§ Problem to solve: Only a number is wanted: how many lines in the records below contain "computer"?

§ Extracted data:

※

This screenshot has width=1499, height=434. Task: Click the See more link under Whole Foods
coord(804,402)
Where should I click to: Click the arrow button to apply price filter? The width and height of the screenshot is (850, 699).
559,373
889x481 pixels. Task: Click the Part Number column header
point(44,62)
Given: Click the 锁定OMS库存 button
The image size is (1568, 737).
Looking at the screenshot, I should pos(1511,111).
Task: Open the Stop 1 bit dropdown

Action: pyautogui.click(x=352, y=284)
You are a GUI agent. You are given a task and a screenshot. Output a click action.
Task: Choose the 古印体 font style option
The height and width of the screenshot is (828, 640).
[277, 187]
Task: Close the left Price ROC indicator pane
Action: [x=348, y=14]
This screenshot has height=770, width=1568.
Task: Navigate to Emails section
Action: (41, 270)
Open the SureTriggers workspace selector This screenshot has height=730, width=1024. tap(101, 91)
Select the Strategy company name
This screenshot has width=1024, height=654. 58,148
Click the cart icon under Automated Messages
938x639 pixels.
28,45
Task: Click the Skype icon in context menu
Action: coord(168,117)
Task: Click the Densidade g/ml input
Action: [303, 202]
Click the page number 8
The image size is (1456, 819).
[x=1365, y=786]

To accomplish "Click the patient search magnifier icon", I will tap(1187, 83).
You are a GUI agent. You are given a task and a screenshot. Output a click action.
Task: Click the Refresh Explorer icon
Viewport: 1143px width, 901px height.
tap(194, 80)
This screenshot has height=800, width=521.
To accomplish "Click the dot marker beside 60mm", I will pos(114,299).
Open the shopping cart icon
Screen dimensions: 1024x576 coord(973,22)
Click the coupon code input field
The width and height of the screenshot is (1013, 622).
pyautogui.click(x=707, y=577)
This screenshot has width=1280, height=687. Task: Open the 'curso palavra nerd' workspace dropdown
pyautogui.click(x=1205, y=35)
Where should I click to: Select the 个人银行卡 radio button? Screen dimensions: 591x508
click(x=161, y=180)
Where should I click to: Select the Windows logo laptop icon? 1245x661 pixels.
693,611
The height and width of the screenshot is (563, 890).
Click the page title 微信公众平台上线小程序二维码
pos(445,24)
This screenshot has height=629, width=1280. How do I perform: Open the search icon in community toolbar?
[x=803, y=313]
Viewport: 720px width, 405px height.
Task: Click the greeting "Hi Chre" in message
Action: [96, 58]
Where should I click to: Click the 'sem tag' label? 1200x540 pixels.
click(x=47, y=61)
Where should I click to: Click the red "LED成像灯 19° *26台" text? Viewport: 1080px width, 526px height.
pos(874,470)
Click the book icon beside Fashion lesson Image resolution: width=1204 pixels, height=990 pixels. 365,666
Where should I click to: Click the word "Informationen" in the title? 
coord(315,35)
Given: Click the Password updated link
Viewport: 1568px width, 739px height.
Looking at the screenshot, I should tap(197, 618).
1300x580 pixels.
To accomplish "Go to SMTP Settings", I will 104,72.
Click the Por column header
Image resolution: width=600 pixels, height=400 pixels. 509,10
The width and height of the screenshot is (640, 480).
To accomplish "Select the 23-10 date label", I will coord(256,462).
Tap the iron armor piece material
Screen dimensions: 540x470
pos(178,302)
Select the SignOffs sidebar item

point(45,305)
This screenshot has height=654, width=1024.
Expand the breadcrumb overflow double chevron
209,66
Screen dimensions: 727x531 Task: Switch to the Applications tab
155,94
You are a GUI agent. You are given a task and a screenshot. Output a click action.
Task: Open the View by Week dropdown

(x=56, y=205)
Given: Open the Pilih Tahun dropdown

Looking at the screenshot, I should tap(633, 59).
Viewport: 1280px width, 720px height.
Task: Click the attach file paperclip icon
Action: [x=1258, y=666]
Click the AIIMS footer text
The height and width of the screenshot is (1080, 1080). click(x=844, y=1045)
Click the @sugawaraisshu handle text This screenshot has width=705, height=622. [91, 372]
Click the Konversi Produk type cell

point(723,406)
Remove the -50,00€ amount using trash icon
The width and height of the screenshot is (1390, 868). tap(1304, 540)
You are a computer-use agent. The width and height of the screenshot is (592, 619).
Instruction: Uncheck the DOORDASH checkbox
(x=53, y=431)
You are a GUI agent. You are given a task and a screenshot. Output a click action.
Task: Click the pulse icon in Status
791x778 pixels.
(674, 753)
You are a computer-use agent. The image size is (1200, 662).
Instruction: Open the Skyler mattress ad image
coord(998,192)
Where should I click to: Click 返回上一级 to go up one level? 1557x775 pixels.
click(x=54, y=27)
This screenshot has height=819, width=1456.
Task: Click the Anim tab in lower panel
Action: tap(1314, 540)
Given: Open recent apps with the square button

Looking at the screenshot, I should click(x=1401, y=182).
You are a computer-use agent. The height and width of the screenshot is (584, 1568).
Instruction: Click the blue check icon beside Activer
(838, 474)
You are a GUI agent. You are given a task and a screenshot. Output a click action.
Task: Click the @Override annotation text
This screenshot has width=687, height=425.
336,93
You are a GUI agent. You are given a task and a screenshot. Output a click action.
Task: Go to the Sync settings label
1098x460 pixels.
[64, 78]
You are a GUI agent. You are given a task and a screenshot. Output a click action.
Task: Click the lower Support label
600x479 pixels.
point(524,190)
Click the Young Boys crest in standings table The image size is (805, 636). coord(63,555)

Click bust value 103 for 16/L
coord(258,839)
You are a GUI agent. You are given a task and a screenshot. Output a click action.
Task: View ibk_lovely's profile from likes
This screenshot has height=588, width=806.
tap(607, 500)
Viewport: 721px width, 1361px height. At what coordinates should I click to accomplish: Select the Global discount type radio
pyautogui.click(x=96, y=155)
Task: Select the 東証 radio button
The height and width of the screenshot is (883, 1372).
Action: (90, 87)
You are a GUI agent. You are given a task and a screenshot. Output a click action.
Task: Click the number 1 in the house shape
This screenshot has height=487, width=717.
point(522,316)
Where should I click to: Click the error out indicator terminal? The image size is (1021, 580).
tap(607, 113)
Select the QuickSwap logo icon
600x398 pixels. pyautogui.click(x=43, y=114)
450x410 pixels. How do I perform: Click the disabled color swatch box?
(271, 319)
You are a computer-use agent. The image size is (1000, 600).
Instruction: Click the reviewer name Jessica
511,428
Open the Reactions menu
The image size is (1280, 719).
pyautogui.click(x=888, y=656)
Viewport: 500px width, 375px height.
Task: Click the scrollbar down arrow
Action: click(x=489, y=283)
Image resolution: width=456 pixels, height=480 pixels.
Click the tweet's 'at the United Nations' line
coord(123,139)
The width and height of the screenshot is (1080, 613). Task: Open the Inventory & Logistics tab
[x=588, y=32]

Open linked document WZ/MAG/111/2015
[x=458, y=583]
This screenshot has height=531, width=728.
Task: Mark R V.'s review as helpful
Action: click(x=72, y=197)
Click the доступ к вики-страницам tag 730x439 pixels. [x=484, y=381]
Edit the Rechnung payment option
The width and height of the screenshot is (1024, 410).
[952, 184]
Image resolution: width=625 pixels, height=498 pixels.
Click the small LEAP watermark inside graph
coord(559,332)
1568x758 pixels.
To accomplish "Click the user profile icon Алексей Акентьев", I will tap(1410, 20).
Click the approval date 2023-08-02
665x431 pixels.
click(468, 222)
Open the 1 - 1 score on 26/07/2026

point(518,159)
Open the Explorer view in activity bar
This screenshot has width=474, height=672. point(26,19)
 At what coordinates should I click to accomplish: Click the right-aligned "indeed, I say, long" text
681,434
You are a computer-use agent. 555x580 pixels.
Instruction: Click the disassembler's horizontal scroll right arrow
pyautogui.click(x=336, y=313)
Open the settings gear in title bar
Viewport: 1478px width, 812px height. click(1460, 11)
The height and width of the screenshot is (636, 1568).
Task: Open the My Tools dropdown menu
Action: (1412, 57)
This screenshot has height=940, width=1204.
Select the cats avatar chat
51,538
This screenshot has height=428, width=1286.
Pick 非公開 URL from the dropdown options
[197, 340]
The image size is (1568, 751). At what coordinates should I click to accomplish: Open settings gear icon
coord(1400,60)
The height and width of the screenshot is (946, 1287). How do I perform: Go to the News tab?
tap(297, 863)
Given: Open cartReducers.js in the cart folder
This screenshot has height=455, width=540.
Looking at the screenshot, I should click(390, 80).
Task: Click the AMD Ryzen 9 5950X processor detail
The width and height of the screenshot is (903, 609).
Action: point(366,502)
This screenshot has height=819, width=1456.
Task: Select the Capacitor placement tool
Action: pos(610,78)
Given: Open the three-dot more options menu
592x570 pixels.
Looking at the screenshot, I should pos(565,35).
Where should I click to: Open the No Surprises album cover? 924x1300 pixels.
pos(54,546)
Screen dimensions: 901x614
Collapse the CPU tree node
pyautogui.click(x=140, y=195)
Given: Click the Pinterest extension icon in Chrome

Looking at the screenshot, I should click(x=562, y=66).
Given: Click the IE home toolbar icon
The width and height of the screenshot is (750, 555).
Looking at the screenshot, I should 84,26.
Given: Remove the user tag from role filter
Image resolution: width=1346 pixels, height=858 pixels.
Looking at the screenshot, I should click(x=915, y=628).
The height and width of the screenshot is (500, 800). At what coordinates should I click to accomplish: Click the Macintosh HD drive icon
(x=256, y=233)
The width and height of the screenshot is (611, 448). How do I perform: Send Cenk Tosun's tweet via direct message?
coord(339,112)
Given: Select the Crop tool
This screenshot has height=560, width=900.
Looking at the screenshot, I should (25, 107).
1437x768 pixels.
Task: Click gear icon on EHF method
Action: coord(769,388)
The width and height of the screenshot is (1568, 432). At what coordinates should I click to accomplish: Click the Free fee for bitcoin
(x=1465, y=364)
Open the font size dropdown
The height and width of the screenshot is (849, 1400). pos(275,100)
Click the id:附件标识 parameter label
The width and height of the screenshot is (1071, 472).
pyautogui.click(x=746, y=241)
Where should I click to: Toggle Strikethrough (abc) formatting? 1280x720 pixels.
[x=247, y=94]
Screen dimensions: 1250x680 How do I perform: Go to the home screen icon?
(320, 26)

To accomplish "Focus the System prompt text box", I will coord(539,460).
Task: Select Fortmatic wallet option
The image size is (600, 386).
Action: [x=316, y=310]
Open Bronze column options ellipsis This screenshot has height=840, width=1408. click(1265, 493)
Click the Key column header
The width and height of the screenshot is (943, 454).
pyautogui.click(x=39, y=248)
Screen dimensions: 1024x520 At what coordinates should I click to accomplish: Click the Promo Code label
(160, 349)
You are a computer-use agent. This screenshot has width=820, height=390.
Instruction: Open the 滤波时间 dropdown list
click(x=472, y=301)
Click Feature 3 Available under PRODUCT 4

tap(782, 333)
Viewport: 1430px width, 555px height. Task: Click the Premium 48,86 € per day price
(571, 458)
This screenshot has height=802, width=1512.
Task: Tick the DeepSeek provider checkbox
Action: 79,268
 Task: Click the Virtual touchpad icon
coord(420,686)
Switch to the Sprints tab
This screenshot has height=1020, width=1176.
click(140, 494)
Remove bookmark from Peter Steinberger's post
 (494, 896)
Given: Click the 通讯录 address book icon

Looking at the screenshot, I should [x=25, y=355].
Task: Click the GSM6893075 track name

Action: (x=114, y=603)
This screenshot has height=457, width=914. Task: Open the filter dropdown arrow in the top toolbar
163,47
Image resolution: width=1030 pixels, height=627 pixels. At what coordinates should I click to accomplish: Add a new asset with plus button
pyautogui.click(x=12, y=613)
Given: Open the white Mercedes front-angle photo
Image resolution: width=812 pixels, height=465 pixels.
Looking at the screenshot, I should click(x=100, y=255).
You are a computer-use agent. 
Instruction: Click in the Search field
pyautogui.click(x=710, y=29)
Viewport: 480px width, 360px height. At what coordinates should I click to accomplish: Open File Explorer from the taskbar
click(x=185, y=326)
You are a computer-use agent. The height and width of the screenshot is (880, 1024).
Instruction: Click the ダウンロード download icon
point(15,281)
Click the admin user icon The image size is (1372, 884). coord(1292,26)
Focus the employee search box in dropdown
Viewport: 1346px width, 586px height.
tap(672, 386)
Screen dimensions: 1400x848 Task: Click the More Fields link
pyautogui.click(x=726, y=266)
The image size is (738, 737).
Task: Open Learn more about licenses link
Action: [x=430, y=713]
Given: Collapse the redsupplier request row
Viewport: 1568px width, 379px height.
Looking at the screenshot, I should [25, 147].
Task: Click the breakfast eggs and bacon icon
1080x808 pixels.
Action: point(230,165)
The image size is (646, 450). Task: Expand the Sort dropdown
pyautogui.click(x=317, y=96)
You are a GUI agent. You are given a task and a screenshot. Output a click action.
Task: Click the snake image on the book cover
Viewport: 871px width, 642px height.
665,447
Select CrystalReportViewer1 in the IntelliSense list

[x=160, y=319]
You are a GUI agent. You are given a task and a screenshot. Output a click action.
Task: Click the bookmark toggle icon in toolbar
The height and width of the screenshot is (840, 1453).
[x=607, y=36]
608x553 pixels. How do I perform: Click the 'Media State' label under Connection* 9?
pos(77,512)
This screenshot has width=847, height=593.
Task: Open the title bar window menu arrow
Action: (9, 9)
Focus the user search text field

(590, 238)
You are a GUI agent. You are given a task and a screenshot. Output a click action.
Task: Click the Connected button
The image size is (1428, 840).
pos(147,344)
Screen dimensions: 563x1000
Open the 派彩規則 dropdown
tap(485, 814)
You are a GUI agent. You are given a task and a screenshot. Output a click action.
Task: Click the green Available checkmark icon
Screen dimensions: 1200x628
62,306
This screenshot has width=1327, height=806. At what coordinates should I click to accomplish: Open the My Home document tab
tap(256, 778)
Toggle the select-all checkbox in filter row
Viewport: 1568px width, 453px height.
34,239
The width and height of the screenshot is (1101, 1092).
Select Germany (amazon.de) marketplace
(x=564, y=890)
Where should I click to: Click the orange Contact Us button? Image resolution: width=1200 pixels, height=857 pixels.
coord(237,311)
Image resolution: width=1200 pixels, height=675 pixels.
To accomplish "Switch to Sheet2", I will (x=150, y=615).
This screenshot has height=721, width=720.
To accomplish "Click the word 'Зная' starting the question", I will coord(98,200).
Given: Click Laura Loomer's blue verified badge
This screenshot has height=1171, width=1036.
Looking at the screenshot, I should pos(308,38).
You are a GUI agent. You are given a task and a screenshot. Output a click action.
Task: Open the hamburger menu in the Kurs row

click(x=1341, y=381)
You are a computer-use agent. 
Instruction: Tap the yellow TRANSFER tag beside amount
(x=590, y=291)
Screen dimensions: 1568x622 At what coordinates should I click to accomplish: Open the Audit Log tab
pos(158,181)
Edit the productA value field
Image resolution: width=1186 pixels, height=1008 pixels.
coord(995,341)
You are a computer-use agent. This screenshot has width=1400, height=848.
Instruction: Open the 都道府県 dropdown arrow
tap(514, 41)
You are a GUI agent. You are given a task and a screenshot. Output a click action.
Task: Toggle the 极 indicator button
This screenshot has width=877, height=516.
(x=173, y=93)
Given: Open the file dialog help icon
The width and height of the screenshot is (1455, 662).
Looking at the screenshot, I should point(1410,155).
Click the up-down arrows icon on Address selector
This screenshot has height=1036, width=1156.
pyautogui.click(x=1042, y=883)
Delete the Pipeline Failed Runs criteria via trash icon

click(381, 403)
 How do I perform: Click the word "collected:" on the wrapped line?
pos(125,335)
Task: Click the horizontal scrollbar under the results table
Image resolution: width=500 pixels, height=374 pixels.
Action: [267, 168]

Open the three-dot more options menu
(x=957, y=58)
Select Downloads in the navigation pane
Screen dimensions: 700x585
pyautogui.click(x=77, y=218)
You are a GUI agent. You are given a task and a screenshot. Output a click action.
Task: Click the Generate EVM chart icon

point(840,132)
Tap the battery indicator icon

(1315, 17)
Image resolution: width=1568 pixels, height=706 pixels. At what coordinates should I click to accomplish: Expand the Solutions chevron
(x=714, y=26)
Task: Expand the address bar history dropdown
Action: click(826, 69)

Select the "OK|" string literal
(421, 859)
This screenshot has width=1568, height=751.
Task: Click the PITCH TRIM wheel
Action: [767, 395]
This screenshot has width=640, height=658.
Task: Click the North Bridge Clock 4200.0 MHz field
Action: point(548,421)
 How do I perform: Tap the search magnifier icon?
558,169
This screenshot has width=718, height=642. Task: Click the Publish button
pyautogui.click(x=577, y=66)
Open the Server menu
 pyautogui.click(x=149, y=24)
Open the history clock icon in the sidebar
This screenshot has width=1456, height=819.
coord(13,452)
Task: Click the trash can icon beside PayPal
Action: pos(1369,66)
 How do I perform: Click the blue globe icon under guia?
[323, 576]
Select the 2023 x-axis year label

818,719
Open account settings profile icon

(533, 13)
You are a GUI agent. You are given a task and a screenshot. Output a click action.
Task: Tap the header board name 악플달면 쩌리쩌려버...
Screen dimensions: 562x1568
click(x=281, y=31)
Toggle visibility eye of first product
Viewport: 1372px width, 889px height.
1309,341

※

§ Completed task: 10